Come possiamo allora allenare il “Noi” nella famiglia, partendo dalla coppia? Ecco alcuni passi:
– Costruire alcuni spazi per stare insieme, dove lo spazio di relazione assume il ruolo della visione dell’altro, dei suoi bisogni, dell’emozione affettiva fatta di sguardi, di sfioramenti di mani, di tenerezza, di sorrisi, di accoglienza, dialogo.
– Il dialogo intimo può percorrere la strada per superare problemi ed ostacoli comunicativi, dove la discussione non si trasformi in litigio, ma in una conversazione serena, abbattendo i muri dell’incomunicabilità, di cose non dette e di malintesi.
– Condividere le cose più profonde, anche le nostre debolezze, i vissuti e le esperienze, in una sorta di ritrovata complicità amorosa e amorevole.
– Ricercare gli equilibri tra l’io, il tu e il noi: una relazione “buona” dovrebbe esaltare le caratteristiche e le potenzialità di entrambi, e se uno dei due si sente schiacciato o inespresso c’è qualcosa da rivedere e su cui lavorare.
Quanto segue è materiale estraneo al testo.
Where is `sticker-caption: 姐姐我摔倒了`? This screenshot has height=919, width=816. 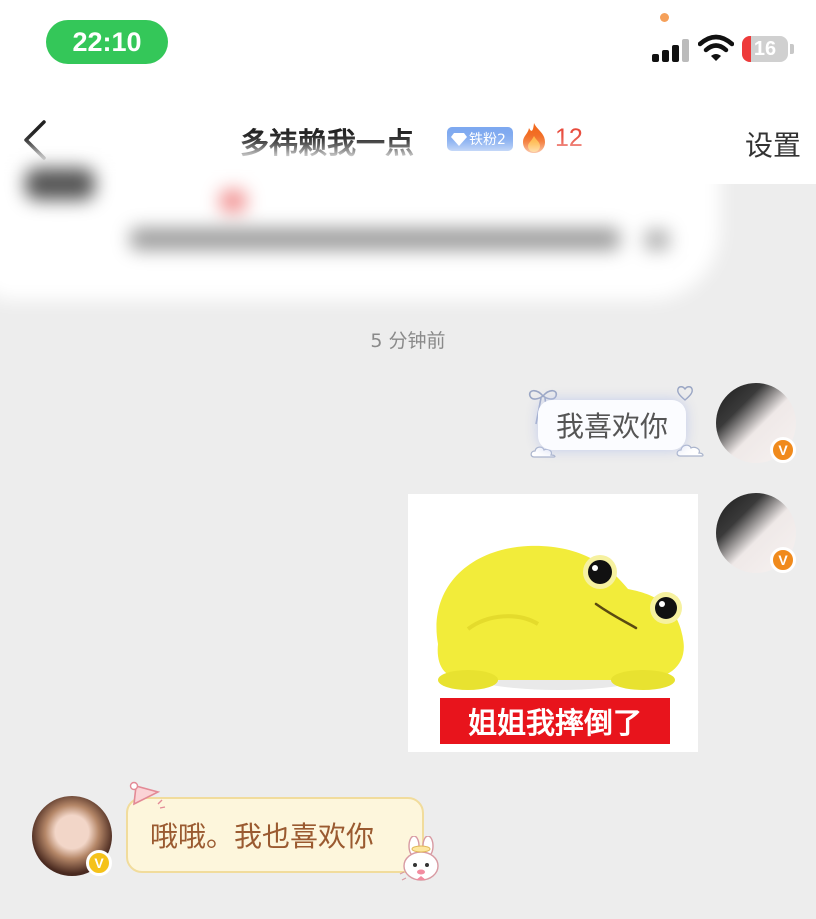 sticker-caption: 姐姐我摔倒了 is located at coordinates (555, 721). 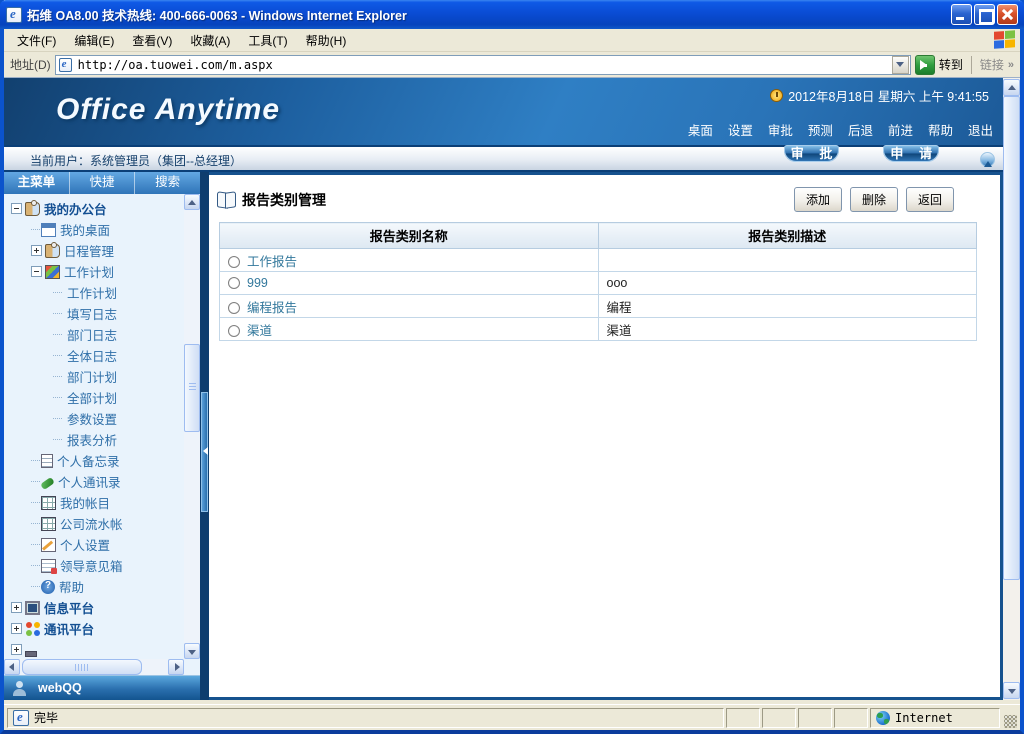 What do you see at coordinates (104, 292) in the screenshot?
I see `tree-item-work-plan-sub: 工作计划` at bounding box center [104, 292].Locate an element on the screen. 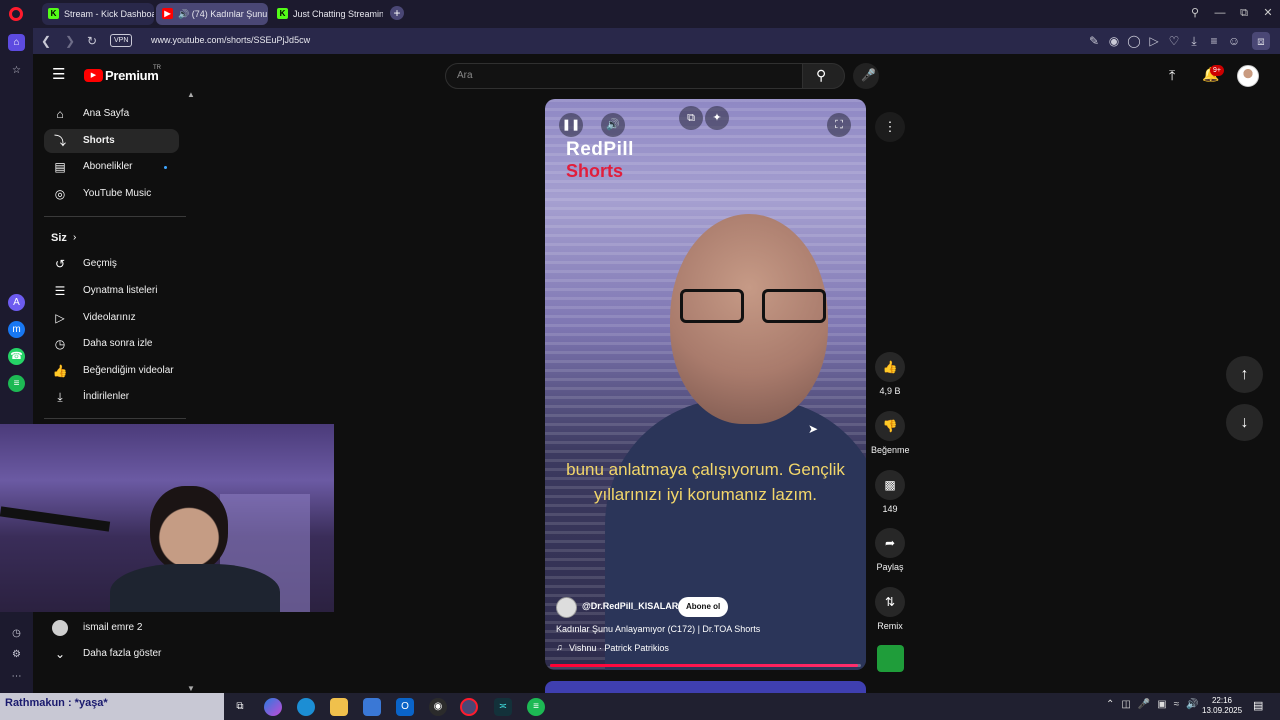 This screenshot has width=1280, height=720. spotify-taskbar-icon: ≡ is located at coordinates (536, 707).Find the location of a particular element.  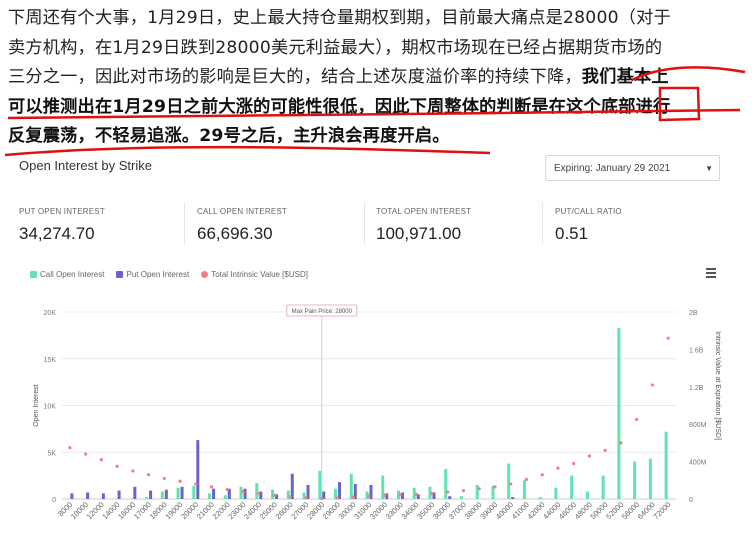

– Se si pensa che sia colpa dell’Altro, non possiamo cambiare gli altri, ma si può iniziare da se stessi, tenendo presente però che la relazione del “Noi” può diventare forte nel momento in cui entrambi i partner si mettono in gioco.
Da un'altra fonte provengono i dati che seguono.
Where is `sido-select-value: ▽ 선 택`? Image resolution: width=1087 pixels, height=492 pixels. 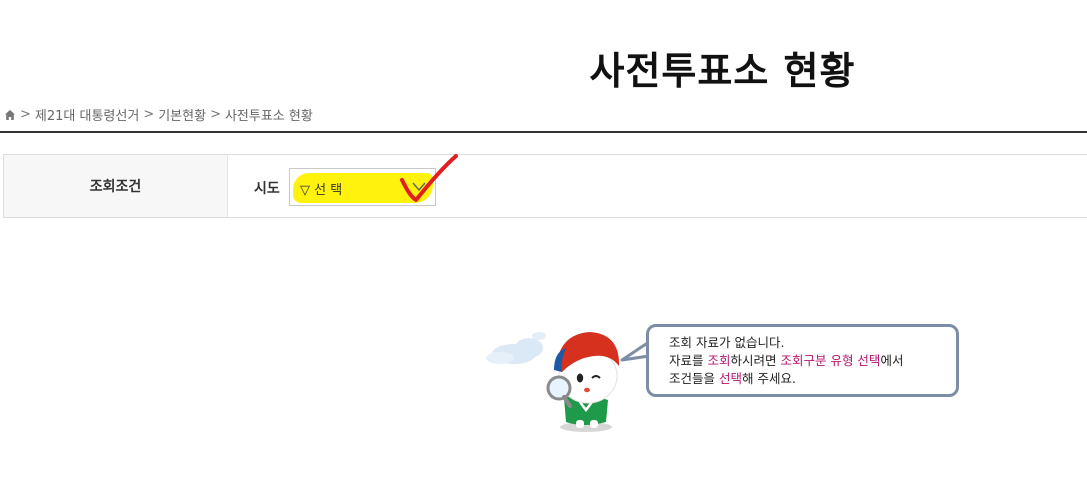
sido-select-value: ▽ 선 택 is located at coordinates (322, 190).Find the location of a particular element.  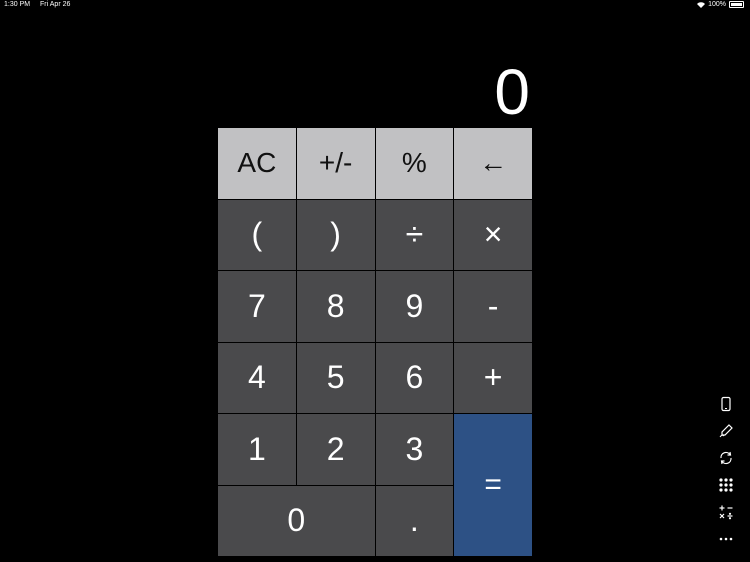

digit-9-button: 9 is located at coordinates (414, 306).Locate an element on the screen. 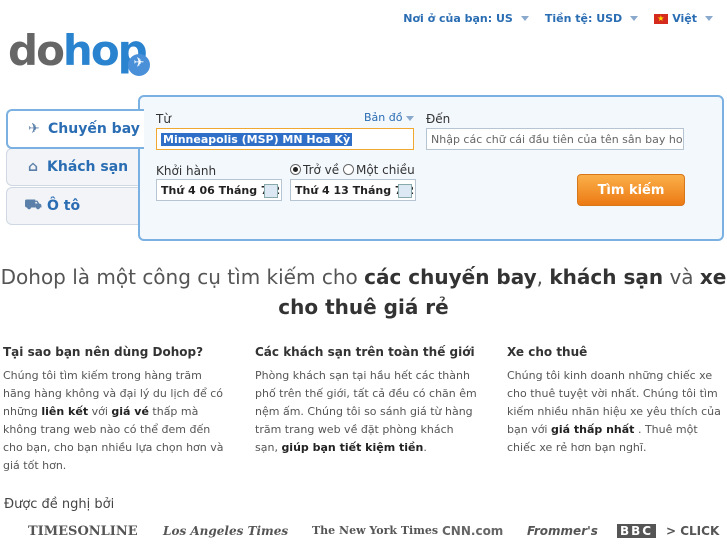 Image resolution: width=727 pixels, height=545 pixels. tagline-text: , is located at coordinates (543, 277).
Le crisi familiari a volte possono sembrare inaffrontabili e possono provocare tanto dolore, ma la bellezza dell’amore può ricreare e ritrovare dimensioni sempre nuove, ed è proprio dopo una “ristrutturazione” del Noi che la famiglia può diventare un punto fermo per ricucire le smagliature del tessuto familiare attuando nuove coordinate di comunicazione.
Il progetto educativo che poggia su tali principi si sforza di fornire gli strumenti per affrontare il problema del disagio familiare con ricadute problematiche sui figli.
Tale prospettiva vuole sottolineare la difficoltà di relazione nelle diverse dinamiche familiari.
Inoltre nel ruolo genitoriale si deve parlare poco per non bloccare i processi di attivazione del soggetto, attraverso il fluire del linguaggio della convivenza familiare.
E’ attraverso un dialogo guidato su più argomenti che si sviluppa il confronto di atteggiamenti e comportamenti diversi (i diversi punti di vista); ciò comporterà la modificazione o il rafforzamento di un’opinione personale, su cui avviare un processo di identificazione, che non sia altro da sé.
*Laura Margherita Volante, docente, sociologa, scrittrice, poetessa.